A quick background. She has worked with her co-worker for over 15 years. She said that there was always a click. But she wasn't aware that he was in love with her. After 10 years of working together, her colleague confessed his love for her and she realized that she was in love with him too. But she was still in an unhappy marriage. She was stuck there. After that, she fell into a 1.5 year long heartbreak with depression because she couldn't live out this "love". The way it looks now, she never got over it and the addiction remained.

She left her husband one year later and came to live with me. We were together for 2 years. Then one evening she happened to meet her work colleague and it all came up again.
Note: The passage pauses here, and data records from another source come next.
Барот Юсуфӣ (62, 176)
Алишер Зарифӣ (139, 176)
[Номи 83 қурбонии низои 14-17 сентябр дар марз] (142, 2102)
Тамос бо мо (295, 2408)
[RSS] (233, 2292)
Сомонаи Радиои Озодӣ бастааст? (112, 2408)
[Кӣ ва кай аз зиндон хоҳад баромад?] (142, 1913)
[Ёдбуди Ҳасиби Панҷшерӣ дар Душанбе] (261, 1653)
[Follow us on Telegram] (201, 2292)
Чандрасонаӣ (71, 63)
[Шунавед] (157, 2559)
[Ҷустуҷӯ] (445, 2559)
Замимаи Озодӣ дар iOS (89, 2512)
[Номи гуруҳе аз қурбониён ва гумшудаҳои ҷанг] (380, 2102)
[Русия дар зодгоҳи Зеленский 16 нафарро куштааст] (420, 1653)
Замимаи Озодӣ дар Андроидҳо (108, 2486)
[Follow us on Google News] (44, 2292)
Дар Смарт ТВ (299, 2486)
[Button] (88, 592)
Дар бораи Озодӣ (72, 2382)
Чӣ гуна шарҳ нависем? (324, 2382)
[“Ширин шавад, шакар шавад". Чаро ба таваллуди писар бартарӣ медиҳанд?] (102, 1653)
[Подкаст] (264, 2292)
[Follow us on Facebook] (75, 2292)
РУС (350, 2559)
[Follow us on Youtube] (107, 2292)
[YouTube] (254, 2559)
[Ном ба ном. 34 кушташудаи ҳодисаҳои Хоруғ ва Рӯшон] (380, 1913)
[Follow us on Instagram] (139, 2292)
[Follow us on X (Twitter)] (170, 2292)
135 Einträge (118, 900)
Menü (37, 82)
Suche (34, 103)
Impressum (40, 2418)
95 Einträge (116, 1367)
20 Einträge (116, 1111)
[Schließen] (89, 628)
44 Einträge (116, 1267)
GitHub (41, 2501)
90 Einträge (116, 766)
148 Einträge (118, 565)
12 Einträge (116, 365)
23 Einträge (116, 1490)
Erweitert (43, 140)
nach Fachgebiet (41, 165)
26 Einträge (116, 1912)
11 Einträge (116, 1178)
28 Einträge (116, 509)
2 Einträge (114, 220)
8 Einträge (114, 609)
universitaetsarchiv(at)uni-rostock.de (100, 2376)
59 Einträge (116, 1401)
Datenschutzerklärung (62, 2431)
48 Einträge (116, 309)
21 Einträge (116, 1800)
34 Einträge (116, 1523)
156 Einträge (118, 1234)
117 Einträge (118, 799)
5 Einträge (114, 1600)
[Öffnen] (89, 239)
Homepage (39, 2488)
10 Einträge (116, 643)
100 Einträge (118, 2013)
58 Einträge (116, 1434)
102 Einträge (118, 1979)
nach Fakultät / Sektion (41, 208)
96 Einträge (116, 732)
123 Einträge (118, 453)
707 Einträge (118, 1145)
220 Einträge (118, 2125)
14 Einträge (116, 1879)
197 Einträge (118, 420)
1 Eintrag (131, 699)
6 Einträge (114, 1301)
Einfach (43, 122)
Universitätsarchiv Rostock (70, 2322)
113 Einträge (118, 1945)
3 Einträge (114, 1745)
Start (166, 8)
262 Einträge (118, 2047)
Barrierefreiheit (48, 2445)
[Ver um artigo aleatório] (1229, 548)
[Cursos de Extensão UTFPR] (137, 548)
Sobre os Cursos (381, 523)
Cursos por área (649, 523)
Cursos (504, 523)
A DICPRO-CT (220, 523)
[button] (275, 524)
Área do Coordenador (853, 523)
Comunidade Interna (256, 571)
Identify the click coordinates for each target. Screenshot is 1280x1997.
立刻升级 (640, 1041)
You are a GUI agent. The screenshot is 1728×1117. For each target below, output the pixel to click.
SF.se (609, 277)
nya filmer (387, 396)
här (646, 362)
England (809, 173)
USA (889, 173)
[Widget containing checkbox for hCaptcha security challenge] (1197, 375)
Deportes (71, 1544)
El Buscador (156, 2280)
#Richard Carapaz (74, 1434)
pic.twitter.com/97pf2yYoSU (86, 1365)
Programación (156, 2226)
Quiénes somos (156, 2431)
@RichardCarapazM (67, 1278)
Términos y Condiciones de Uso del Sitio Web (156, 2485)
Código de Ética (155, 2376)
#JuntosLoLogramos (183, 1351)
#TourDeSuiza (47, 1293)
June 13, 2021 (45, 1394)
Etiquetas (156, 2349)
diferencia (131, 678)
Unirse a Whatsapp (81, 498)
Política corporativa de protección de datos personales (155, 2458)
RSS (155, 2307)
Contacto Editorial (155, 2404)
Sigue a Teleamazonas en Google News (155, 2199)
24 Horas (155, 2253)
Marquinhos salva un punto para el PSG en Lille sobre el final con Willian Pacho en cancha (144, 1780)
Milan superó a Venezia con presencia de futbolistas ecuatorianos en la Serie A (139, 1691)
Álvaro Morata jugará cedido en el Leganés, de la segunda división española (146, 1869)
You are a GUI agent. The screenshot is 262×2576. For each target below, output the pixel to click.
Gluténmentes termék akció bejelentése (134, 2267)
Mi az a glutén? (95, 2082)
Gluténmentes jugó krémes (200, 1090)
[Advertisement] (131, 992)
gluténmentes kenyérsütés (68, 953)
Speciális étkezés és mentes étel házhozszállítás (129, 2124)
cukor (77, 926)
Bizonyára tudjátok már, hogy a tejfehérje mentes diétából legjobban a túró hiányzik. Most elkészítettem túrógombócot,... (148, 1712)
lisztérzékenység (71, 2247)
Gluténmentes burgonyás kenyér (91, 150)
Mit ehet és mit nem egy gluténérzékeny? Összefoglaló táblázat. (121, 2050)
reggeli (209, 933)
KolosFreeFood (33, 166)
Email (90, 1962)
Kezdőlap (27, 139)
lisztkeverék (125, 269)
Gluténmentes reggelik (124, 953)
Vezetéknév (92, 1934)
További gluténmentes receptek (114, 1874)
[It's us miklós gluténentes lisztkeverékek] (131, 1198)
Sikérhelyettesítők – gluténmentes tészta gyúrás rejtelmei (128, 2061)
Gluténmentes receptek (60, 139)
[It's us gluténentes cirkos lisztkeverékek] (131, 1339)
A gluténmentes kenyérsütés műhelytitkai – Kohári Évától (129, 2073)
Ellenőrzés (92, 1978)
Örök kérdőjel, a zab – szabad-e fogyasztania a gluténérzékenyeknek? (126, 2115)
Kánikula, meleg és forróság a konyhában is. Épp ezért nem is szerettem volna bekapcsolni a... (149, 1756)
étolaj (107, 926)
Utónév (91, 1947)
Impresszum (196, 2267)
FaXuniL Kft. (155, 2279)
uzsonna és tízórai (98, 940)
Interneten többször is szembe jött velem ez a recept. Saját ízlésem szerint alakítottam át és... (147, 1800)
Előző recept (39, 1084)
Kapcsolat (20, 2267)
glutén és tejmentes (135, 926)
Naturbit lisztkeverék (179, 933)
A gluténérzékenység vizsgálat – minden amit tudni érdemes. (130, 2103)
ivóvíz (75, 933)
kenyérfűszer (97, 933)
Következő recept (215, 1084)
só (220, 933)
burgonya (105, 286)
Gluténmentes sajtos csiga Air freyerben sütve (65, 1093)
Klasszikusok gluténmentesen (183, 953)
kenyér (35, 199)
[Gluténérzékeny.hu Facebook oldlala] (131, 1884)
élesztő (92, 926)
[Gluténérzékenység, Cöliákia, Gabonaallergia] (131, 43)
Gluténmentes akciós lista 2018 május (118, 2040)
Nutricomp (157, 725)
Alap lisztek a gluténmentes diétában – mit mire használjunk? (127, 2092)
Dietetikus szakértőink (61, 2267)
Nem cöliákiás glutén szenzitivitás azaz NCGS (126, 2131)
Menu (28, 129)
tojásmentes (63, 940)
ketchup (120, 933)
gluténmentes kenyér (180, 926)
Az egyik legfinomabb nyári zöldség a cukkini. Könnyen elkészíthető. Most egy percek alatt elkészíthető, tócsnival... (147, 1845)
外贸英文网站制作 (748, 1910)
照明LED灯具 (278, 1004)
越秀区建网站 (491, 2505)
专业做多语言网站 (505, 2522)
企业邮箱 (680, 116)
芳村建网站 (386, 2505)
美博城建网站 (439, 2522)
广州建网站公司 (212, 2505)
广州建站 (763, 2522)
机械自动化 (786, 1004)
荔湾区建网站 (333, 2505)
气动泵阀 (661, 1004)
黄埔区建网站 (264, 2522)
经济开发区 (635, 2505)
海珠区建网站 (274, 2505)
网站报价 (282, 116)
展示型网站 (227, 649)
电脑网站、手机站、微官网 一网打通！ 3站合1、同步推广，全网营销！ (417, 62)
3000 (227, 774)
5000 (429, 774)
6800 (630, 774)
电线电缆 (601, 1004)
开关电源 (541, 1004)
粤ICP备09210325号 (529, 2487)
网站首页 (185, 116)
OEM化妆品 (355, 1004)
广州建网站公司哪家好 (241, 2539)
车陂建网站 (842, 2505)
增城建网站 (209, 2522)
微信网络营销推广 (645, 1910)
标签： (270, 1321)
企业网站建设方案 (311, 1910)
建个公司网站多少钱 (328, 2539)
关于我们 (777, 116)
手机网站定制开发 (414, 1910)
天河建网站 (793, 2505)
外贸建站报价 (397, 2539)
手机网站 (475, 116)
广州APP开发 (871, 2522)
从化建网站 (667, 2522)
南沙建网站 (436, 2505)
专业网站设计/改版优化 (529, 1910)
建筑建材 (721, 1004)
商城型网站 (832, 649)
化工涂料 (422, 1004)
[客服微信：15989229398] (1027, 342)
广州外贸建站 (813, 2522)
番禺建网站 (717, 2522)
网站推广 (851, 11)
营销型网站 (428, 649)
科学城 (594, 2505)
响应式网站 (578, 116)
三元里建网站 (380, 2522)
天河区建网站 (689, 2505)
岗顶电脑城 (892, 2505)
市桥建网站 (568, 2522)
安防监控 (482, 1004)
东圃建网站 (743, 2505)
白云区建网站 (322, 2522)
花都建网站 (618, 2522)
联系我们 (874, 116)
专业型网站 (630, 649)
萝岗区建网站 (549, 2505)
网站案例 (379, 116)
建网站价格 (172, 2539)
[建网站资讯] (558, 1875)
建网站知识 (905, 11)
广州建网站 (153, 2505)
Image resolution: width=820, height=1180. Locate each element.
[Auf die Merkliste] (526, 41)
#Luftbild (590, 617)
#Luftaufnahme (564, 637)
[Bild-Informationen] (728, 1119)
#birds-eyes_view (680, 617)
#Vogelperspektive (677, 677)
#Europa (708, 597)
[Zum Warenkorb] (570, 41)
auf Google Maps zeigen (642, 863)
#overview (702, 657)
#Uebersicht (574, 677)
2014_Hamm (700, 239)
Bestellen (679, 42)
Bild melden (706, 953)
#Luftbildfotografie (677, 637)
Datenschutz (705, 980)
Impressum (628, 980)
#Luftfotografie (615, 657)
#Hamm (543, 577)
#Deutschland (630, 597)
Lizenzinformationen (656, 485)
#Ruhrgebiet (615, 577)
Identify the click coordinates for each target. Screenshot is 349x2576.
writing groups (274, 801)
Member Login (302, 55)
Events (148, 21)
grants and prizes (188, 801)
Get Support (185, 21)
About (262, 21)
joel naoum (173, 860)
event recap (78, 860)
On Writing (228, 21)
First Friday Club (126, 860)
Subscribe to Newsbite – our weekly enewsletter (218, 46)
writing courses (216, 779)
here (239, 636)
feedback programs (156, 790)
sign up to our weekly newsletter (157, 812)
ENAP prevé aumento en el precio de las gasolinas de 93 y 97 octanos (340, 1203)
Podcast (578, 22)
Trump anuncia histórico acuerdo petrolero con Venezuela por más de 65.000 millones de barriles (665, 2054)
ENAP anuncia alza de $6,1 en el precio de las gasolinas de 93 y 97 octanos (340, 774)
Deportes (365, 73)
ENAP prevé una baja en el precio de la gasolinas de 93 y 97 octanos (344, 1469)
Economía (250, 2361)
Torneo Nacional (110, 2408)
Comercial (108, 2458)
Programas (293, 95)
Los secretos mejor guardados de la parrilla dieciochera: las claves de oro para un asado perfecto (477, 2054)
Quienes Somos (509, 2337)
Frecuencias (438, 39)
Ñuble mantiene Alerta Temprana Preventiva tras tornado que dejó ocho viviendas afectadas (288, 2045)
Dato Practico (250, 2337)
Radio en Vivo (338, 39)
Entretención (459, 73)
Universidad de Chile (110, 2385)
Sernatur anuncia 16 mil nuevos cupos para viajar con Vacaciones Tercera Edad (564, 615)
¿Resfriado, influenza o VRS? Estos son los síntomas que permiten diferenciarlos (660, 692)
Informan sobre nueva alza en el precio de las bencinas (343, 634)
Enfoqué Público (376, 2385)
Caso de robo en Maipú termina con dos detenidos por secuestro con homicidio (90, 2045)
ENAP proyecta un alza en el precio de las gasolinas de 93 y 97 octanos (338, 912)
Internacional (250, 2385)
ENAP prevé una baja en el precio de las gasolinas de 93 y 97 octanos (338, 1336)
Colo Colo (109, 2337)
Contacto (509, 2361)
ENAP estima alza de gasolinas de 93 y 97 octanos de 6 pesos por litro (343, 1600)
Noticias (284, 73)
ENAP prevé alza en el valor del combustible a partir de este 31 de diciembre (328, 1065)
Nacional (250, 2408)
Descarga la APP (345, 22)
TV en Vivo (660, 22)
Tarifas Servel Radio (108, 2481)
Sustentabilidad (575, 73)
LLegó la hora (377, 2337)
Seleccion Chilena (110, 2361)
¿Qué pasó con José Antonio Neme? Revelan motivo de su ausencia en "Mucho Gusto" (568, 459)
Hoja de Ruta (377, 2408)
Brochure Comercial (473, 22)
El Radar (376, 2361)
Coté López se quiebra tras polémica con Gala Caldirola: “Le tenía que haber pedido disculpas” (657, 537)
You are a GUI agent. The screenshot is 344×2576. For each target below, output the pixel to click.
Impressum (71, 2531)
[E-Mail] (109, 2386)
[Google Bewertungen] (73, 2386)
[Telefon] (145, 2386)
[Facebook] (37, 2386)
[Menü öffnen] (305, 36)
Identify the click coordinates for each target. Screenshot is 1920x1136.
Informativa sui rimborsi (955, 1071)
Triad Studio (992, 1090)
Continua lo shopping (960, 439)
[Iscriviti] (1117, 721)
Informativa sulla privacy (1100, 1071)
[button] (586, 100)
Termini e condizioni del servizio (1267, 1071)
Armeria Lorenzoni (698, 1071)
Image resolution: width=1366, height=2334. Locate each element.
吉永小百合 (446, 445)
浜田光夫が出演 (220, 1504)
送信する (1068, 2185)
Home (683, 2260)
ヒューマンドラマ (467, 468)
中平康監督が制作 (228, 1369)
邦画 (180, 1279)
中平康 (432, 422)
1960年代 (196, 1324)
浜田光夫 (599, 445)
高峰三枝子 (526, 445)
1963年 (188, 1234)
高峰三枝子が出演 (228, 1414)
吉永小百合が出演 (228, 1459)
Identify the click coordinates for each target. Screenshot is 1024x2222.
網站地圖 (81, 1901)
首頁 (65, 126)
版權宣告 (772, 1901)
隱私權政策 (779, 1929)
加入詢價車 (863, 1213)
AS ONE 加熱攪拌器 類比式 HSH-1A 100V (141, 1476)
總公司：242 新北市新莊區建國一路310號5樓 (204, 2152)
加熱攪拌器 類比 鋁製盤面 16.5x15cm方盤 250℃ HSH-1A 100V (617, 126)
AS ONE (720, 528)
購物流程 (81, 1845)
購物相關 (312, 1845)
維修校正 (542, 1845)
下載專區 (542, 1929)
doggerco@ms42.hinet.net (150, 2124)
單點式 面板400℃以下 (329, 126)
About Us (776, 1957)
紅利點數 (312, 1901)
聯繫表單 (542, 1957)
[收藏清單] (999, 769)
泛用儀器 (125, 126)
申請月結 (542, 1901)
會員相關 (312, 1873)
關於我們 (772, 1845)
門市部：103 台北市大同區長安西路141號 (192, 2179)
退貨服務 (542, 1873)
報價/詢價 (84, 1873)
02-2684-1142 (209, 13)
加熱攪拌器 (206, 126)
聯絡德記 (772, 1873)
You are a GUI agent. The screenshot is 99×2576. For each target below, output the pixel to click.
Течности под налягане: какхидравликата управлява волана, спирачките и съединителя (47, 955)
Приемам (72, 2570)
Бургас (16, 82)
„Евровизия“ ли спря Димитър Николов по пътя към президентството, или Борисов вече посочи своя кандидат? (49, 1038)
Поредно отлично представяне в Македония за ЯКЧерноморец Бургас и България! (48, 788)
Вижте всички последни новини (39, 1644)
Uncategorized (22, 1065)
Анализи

The next day she broke up with me and said that she had to take this option. Our love and relationship was at a very high level. That's why I don't understand why she's now taking the risk of trying again. My question is, how sustainable is a relationship based on "limerence"?

To her. She is an overthinker and was not self-confident back then. I gave her all that back. Showed her how it is to be loved. She told me If it wouldn’t be him that this would never happend. She said that they have had the connection we have for 15 years. And they have to try. They know everything about them through work and told each other everything. Like best buddies. It's a very high level of trust, she said.
Yes, I've also thought about the fact that I have limerence with her. We were very close. I didn't see it coming. It’s only 2 weeks ago. And thought it was bigger. I just want to understand her behavior behind it. We quit with so much love to eachother. The last evening (goodbye evening) was the best we ever had in our life’s. So a Perfect match on every level. And she felt the same. But left anyway.
Shinysebs
Posts: 11
Joined: Tue Feb 13, 2024 7:45 pm
Germany

Re: Help - has my ex partner a limerence to his new partner?

Post by Shinysebs »

And I believe everything what she said to me about us. We were always honest to eachother dosn’t matter how hard it was.